Thursday, March 25, 2010


A recent headline in Edinburgh Evening News (Mar 23) proclaims: “Methadone: there’s little evidence of any real progress.” The article notes that of Scotland’s 77 million pounds (about $US 112 million) spent on combating drug misuse, about 25 million pounds ($US 37 million) is allocated to methadone treatment for some 20,000 patients. That comes to under $US 2,000 per patient per year. Does anyone suggest the money could be better spent to save lives ... and to protect the community at large? And yet, methadone is rejected because “only 3% of addicts entering the substitute programme emerge drug-free.” One must ask: how many diabetics receiving insulin “emerge drug free”? What proportion of patients receiving treatment for epilepsy, or coronary artery disease, or hypertension, or ...? Until we apply same standards to methadone as to the treatment provided for other chronic ailments, methadone treatment will continue to be rejected. For full story click here.

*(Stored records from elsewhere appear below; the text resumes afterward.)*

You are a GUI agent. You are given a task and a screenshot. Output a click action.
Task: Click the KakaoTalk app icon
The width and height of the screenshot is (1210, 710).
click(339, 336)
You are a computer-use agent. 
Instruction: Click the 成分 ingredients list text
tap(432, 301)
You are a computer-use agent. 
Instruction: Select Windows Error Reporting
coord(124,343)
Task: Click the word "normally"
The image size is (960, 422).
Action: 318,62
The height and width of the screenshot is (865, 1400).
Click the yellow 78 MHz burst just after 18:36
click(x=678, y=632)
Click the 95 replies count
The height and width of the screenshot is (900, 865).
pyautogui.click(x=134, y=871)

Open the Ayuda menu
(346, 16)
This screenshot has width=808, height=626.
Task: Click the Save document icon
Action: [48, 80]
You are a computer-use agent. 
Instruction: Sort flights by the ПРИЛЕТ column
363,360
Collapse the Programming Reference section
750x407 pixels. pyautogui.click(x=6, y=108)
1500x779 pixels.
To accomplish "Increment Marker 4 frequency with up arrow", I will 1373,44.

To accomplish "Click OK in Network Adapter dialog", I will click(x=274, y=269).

At 4:02 PM, Blogger Garrett McGovern said...

Has the writer of this piece ever considered what happens when methadone is discontinued, particularly against the wishes of patients? Deterioration and, in a significant number of cases, death. Whilst I dislike measuring medical treatment in terms of cost, methadone maintenance treatment is phenomenal value for money. It has been evaluated through decades of research and is probably the single most effective intervention in opioid dependence.